A study published in this month’s AJSM (July 2018) compared the long term (17 year) outcomes between ACL reconstructions with BTB autograft and hamstring autograft. Graft choice for ACL surgery is an interesting topic in the sports medicine world. With the incidence of ACL ruptures continually increasing, this is a common injury seen by orthopedic sports surgeons and one that draws a lot of attention in the media. The question of ‘which graft?‘ comes up a lot in my practice, so I decided to use this article as the backbone for this latest blog post: graft choice in ACL surgery.

Graft choice in ACL surgery is a continual debate amongst patients and clinicians.

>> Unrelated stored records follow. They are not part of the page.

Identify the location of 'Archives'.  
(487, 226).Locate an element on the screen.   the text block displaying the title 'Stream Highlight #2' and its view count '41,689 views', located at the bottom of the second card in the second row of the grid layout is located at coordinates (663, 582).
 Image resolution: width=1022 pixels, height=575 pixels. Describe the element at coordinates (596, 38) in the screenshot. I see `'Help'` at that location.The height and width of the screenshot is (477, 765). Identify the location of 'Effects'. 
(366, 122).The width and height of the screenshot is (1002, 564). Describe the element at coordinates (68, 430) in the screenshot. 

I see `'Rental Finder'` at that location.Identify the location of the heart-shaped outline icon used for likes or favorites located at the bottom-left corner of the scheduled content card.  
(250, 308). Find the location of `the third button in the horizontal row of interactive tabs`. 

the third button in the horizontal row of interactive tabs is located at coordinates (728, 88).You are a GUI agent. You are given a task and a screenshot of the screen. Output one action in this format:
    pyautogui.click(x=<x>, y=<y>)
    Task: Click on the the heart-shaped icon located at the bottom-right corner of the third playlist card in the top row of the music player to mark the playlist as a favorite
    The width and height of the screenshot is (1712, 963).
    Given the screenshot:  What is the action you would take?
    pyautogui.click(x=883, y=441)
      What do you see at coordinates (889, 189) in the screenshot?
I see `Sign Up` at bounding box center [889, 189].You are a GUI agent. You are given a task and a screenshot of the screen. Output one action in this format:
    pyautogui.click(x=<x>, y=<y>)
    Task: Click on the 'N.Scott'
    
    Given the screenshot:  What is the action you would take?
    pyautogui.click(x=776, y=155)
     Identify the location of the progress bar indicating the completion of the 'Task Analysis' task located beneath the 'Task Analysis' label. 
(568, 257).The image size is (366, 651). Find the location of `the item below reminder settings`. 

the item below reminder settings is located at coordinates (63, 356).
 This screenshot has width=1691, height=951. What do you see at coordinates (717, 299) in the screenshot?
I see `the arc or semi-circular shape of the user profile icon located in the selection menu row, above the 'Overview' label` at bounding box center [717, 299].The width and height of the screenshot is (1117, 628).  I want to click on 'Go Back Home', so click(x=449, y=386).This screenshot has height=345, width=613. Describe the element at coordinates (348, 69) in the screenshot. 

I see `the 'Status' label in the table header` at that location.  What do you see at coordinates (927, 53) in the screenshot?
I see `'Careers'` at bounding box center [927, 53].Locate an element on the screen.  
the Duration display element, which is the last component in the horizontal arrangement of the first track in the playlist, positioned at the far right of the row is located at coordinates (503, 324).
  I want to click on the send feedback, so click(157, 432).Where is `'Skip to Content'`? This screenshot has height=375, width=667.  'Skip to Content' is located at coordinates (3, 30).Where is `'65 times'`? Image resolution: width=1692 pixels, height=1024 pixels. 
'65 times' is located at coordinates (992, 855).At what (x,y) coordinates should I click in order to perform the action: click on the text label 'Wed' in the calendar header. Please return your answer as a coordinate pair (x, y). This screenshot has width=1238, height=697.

Patients are continually asking for my opinion on which graft is best: the patella tendon (aka. BTB or “bone-tendon-bone”) or the hamstring tendons (…or maybe even an allograft?!). As with most choices in medicine, there are pros and cons to each side.

To cover this topic, let’s first take a step back. ACL grafts should first be broadly classified as either autografts or allografts. An autograft is a graft of tissue taken from the patient’s own body; an allograft is a graft from a human cadaver. In the young (< 35 years old), active patient cohort, there is strong evidence to support the use of an autograft for ACL reconstruction. Allograft tissue is associated with a significant higher failure rate (ie. the chance of the graft tearing and requiring revision surgery). The Westpoint trial by Pallis et al. (AJSM 2012) is one good example illustrating this point (allograft reconstructions were 7.7 times more likely to fail compared to autografts in this young, active cohort of military cadets). As a result, our practices around graft choice have changed over time, as shown here (Arthroscopy 2017), with a move away from the use of allografts in younger patients. This recent study by Maletis et al (AJSM 2017) is a good overview of the differences between auto- and allografts, while stratifying for the various allograft processing techniques which has been shown to influence failure rates in allografts (Background: Allograft tissue must be processed – irradiated and/or chemically washed – to decreased the risk of disease transmission prior to implantation in the recipient. This weakens the tissue. There are a variety of ways that allograft tissue is processed. Graft processing techniques have come under review in the literature recently in an attempt to decrease the failure rates associated with the various processing techniques).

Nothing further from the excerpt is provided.